EXERCISE AIM:
Could you please write out the data shown below, exactly and in full?
------------------------------
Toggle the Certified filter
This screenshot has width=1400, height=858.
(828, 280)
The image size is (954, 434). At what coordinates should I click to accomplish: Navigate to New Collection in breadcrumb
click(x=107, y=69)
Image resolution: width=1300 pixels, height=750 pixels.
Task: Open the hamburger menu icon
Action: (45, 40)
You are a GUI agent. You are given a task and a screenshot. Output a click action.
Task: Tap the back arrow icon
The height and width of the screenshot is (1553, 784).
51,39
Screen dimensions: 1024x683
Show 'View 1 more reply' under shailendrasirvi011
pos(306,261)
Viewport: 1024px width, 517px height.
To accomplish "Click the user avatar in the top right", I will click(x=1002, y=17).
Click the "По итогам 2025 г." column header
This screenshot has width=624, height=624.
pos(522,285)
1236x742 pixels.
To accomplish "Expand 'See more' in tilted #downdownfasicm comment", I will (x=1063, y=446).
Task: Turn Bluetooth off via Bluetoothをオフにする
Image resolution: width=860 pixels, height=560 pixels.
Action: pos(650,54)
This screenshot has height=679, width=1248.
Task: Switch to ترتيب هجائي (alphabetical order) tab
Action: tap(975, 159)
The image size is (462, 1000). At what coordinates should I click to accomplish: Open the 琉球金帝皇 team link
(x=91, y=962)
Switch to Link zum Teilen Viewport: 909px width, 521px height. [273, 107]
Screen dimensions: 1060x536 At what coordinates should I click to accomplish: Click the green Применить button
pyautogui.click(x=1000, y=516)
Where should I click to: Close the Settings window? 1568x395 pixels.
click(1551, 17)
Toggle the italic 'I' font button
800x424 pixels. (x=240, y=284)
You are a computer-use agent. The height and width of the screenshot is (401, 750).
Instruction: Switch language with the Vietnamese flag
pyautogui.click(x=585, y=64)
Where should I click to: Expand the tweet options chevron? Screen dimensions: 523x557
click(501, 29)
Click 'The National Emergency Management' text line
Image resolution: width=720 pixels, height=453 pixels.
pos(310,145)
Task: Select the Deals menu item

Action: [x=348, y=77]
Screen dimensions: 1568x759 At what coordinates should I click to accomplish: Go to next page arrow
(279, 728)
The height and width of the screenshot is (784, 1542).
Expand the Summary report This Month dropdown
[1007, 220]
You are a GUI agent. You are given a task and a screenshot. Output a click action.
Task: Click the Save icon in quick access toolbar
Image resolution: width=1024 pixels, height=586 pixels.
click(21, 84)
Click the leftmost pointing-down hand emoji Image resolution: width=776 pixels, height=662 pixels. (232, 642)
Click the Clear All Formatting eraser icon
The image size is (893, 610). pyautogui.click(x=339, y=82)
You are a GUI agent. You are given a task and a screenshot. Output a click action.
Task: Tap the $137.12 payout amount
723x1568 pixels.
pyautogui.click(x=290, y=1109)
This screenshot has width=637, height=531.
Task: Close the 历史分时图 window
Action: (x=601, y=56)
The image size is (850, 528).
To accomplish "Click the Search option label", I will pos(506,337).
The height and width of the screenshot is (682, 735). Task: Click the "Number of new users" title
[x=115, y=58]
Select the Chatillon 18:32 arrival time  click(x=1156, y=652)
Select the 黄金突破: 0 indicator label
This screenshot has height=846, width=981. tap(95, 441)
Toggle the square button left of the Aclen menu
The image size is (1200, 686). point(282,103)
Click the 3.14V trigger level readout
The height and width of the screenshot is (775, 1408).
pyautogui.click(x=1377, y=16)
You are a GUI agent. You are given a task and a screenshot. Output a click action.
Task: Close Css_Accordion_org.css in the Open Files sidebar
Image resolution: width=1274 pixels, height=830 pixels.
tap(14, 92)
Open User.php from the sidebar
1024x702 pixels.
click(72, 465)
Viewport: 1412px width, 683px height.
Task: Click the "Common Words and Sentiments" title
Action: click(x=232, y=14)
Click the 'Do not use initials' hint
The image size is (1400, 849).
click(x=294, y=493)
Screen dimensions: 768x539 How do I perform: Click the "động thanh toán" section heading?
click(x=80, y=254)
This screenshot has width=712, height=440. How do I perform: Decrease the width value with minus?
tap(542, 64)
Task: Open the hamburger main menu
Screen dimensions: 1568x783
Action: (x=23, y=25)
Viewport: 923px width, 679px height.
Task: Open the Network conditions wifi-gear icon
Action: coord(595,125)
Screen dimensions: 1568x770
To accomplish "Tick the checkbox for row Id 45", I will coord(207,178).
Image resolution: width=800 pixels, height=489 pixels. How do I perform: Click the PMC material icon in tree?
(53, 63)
------------------------------
RESPONSE TO THIS TASK:
Toggle the Certified filter
This screenshot has width=1400, height=858.
(828, 280)
The image size is (954, 434). At what coordinates should I click to accomplish: Navigate to New Collection in breadcrumb
click(x=107, y=69)
Image resolution: width=1300 pixels, height=750 pixels.
Task: Open the hamburger menu icon
Action: (45, 40)
You are a GUI agent. You are given a task and a screenshot. Output a click action.
Task: Tap the back arrow icon
The height and width of the screenshot is (1553, 784).
51,39
Screen dimensions: 1024x683
Show 'View 1 more reply' under shailendrasirvi011
pos(306,261)
Viewport: 1024px width, 517px height.
To accomplish "Click the user avatar in the top right", I will click(x=1002, y=17).
Click the "По итогам 2025 г." column header
This screenshot has width=624, height=624.
pos(522,285)
1236x742 pixels.
To accomplish "Expand 'See more' in tilted #downdownfasicm comment", I will (x=1063, y=446).
Task: Turn Bluetooth off via Bluetoothをオフにする
Image resolution: width=860 pixels, height=560 pixels.
Action: pos(650,54)
This screenshot has height=679, width=1248.
Task: Switch to ترتيب هجائي (alphabetical order) tab
Action: tap(975, 159)
The image size is (462, 1000). At what coordinates should I click to accomplish: Open the 琉球金帝皇 team link
(x=91, y=962)
Switch to Link zum Teilen Viewport: 909px width, 521px height. [273, 107]
Screen dimensions: 1060x536 At what coordinates should I click to accomplish: Click the green Применить button
pyautogui.click(x=1000, y=516)
Where should I click to: Close the Settings window? 1568x395 pixels.
click(1551, 17)
Toggle the italic 'I' font button
800x424 pixels. (x=240, y=284)
You are a computer-use agent. The height and width of the screenshot is (401, 750).
Instruction: Switch language with the Vietnamese flag
pyautogui.click(x=585, y=64)
Where should I click to: Expand the tweet options chevron? Screen dimensions: 523x557
click(501, 29)
Click 'The National Emergency Management' text line
Image resolution: width=720 pixels, height=453 pixels.
pos(310,145)
Task: Select the Deals menu item

Action: [x=348, y=77]
Screen dimensions: 1568x759 At what coordinates should I click to accomplish: Go to next page arrow
(279, 728)
The height and width of the screenshot is (784, 1542).
Expand the Summary report This Month dropdown
[1007, 220]
You are a GUI agent. You are given a task and a screenshot. Output a click action.
Task: Click the Save icon in quick access toolbar
Image resolution: width=1024 pixels, height=586 pixels.
click(21, 84)
Click the leftmost pointing-down hand emoji Image resolution: width=776 pixels, height=662 pixels. (232, 642)
Click the Clear All Formatting eraser icon
The image size is (893, 610). pyautogui.click(x=339, y=82)
You are a GUI agent. You are given a task and a screenshot. Output a click action.
Task: Tap the $137.12 payout amount
723x1568 pixels.
pyautogui.click(x=290, y=1109)
This screenshot has width=637, height=531.
Task: Close the 历史分时图 window
Action: (x=601, y=56)
The image size is (850, 528).
To accomplish "Click the Search option label", I will pos(506,337).
The height and width of the screenshot is (682, 735). Task: Click the "Number of new users" title
[x=115, y=58]
Select the Chatillon 18:32 arrival time  click(x=1156, y=652)
Select the 黄金突破: 0 indicator label
This screenshot has height=846, width=981. tap(95, 441)
Toggle the square button left of the Aclen menu
The image size is (1200, 686). point(282,103)
Click the 3.14V trigger level readout
The height and width of the screenshot is (775, 1408).
pyautogui.click(x=1377, y=16)
You are a GUI agent. You are given a task and a screenshot. Output a click action.
Task: Close Css_Accordion_org.css in the Open Files sidebar
Image resolution: width=1274 pixels, height=830 pixels.
tap(14, 92)
Open User.php from the sidebar
1024x702 pixels.
click(72, 465)
Viewport: 1412px width, 683px height.
Task: Click the "Common Words and Sentiments" title
Action: click(x=232, y=14)
Click the 'Do not use initials' hint
The image size is (1400, 849).
click(x=294, y=493)
Screen dimensions: 768x539 How do I perform: Click the "động thanh toán" section heading?
click(x=80, y=254)
This screenshot has width=712, height=440. How do I perform: Decrease the width value with minus?
tap(542, 64)
Task: Open the hamburger main menu
Screen dimensions: 1568x783
Action: (x=23, y=25)
Viewport: 923px width, 679px height.
Task: Open the Network conditions wifi-gear icon
Action: coord(595,125)
Screen dimensions: 1568x770
To accomplish "Tick the checkbox for row Id 45", I will coord(207,178).
Image resolution: width=800 pixels, height=489 pixels. How do I perform: Click the PMC material icon in tree?
(53, 63)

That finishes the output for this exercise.